Algunas poetisas lograron imponerse en sus países, como Gabriela Mistral en Chile, Delmira Agustini y Juana de Ibarbourou en Uruguay y Alfonsina Storni en Argentina, entre otras. En la Isla, la hija del autor del Himno invasor fue incluida en 1926 en la antología La poesía moderna en Cuba. Su primer libro de poemas, Versos, apareció en 1938, y su obra comenzó a ubicarse dentro de la corriente intimista. En 1947 publicó Juegos de agua. Versos del agua y del amor, en que combinó su sentido lúdico con el sensualismo. Ejerció el periodismo de manera cotidiana, con crónicas y memorias de viajes, y obtuvo fama como escritora, reforzada con la salida de las prensas en 1951 de su novela lírica Jardín y en 1953 de Poemas sin nombre, obra atrevida para su época. Se distinguió como conferencista y obtuvo muchos reconocimientos en Iberoamérica.  

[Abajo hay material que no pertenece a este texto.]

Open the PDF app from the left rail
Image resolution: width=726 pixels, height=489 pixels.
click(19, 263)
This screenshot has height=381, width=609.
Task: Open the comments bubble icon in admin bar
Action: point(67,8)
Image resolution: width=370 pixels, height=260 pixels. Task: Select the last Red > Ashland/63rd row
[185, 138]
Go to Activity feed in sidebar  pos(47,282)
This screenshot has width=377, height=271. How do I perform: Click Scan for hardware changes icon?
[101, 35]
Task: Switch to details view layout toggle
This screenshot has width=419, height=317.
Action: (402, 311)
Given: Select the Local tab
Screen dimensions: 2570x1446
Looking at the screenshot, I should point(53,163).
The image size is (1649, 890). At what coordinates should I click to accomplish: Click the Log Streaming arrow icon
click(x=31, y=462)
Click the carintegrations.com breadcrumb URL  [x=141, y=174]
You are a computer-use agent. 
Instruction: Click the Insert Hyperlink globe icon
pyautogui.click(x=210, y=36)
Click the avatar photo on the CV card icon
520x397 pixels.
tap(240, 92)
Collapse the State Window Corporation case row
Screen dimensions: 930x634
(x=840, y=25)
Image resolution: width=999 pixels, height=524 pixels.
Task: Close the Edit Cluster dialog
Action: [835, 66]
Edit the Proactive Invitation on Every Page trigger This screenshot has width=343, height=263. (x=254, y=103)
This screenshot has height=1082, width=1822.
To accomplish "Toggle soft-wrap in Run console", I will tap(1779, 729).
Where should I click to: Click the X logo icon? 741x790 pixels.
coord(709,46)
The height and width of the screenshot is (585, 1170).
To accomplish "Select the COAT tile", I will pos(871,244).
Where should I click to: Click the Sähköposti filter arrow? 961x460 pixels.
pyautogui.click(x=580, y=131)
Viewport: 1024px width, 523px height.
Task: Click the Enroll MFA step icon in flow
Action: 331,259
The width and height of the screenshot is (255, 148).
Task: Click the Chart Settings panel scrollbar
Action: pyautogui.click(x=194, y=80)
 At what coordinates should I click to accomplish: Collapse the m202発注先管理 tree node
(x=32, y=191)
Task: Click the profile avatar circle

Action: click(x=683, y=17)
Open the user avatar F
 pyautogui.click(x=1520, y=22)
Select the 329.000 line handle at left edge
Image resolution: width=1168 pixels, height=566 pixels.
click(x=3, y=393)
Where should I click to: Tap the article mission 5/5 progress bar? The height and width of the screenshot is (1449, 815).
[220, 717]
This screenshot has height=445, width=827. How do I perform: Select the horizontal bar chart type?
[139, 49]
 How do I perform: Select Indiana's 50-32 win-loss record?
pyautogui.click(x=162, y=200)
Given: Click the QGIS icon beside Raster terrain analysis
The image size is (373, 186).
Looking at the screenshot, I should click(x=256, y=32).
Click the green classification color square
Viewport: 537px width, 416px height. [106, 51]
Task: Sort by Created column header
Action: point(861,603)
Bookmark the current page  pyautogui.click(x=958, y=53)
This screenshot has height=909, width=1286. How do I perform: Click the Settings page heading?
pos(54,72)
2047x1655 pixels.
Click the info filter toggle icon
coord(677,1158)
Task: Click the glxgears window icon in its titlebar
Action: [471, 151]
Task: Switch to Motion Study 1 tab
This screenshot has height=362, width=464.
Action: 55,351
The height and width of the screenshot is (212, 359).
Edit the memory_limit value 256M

Empezó a ser visible en España e ingresó en reales academias de Artes o Bellas Letras. En 1957 fue electa miembro de número de la Academia Cubana de la Lengua, que presidió entre 1983 y 1995. En 1958 publicó en Madrid Un verano en Tenerife y el largo poema Últimos días de una casa. Durante el período revolucionario vivió en el silencio de su hogar hasta que una serie de instituciones la invitaron a participar en conferencias y publicaciones. El Premio Miguel de Cervantes le fue otorgado en España en 1992. La uruguaya Juana de Ibarborourou, declarada “Juana de América”, había afirmado que Loynaz era “la primera” del Continente.

El anecdotario y la mitología generados por Dulce María y, sobre todo, por su familia, continúa dando qué hacer. Este recordatorio a 120 años de su nacimiento solo quiere dejar constancia de que, gracias al empeño de muchos intelectuales y promotores, de instituciones y políticos cubanos de los años 80, se recuperaron para la patria su obra e imagen. Su poesía tiene resonancia y proyecta sabiduría para todos los cubanos; su lectura nos alerta sobre las diferencias entre lo perecedero y lo inmortal, y pondera los valores espirituales por encima de cualquier materialidad. Sencilla y apasionada, escrita con limpieza ejemplar, demuestra el sentido patriótico y el amor a Cuba de su autora, y las complejidades y sutilezas de la subjetividad humana.